My one quibble is the two minutes per song average happening here. Eating before listening to this is an adventurous choice. Understand, I easily regard this mix as one of the best in the series ever. EVER. Up there with Moodyman, Kemistry & Storm, Andrea Parker and Robert Hood. She never lets us come up for air. From the chimes that start it off, we are desperately trying to hustle forward to keep up. We are bullied into submission and become resolute with the fact, being on edge is the ruse here. Again, Halo is an ultimate wizard at corralling sound tunnels that move faster than The Autobahn at rush hour. But damn Lady, can we hang out with a track for a second before we grabbing our coats?
Konstantin Rega: If you want weirdly great or greatly weird in the jazz biz, Pat Metheny is your man, and your band (Pat Metheny Group). He is a fantastic guitarist and has worked with some of the biggest and best names in the genre. Like his contemporary, Chick Corea, or other experimental jazzers, Metheny is excels at improvising.
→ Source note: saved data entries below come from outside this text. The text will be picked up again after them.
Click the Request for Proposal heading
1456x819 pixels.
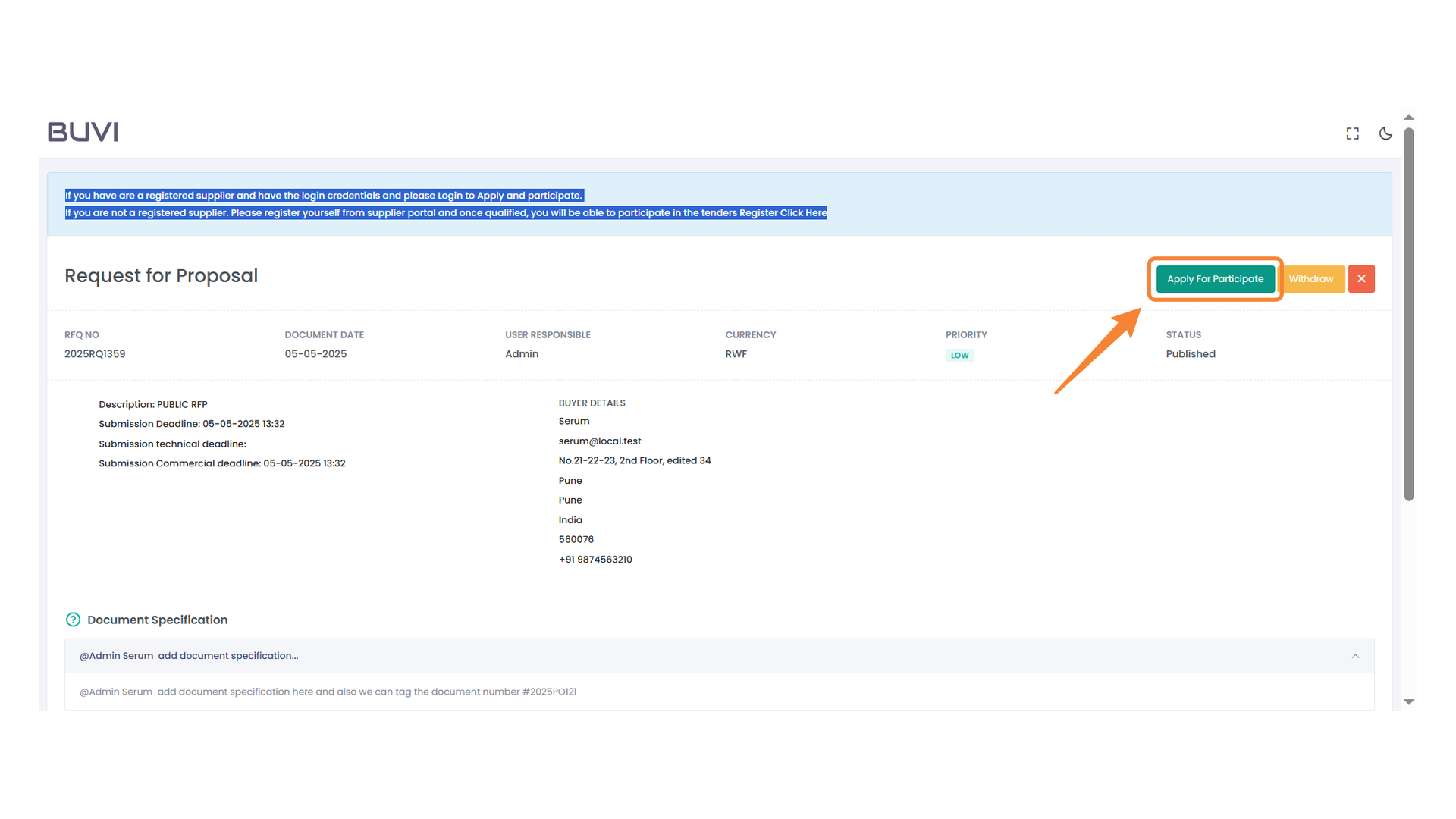tap(161, 275)
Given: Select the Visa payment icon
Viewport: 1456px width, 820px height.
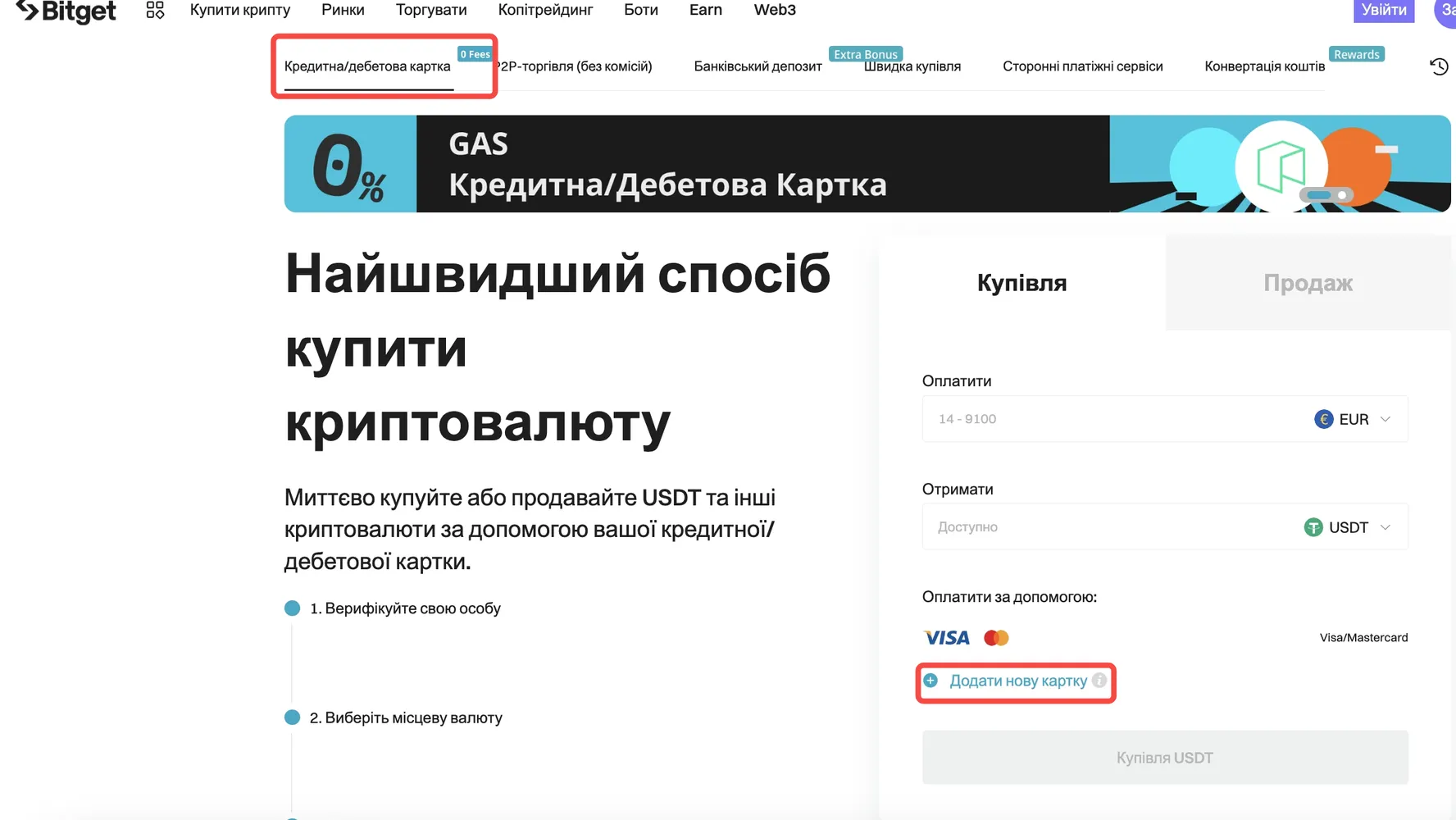Looking at the screenshot, I should (945, 637).
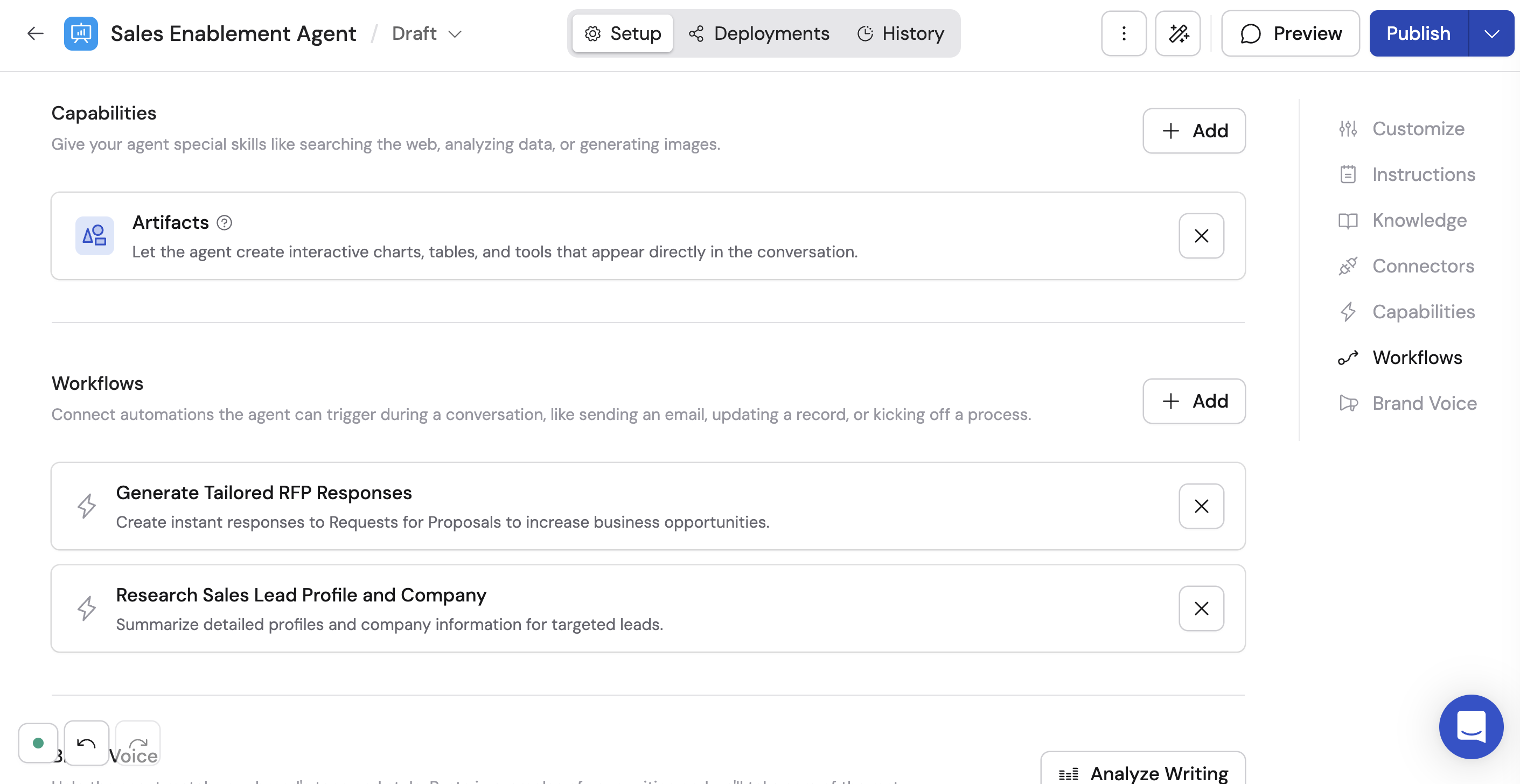Open the three-dot more options menu
Viewport: 1520px width, 784px height.
(x=1124, y=33)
On his group’s 1984 album First Circle, their best song is the second track, “Yolanda, You Learn”, which winds about a loose melody with guitar, drums, and brass, as well as his iconic word-less vocals. However, this great song is belittled by its summation, which recedes off into a fade just when Metheny is getting somewhere new and darn well good. Actually, he has done this on several occasions: on his album Still Life (Talking) (1987) and We Live Here (1995). Just when the buildup is getting going, he pulls out, leaving the listener lost and not just a bit upset… Perhaps he does this to make the “buildup” all the more standout, but he still lessens, I think, the impact of his masterful creativity as a whole. But with that said, I dearly love his works and continue to ignore these, how shall I put it, artistic misdemeanors.
William Lewis: I’m a sucker for M83′s Hurry Up, We’re Dreaming. But the thing is just so damn long. Which I wouldn’t even mind that much if they hadn’t grouped the best songs toward the beginning and end of the album. There’s only so many thick guitar chords and synth builds one can stand before it’s time to skip a few tracks.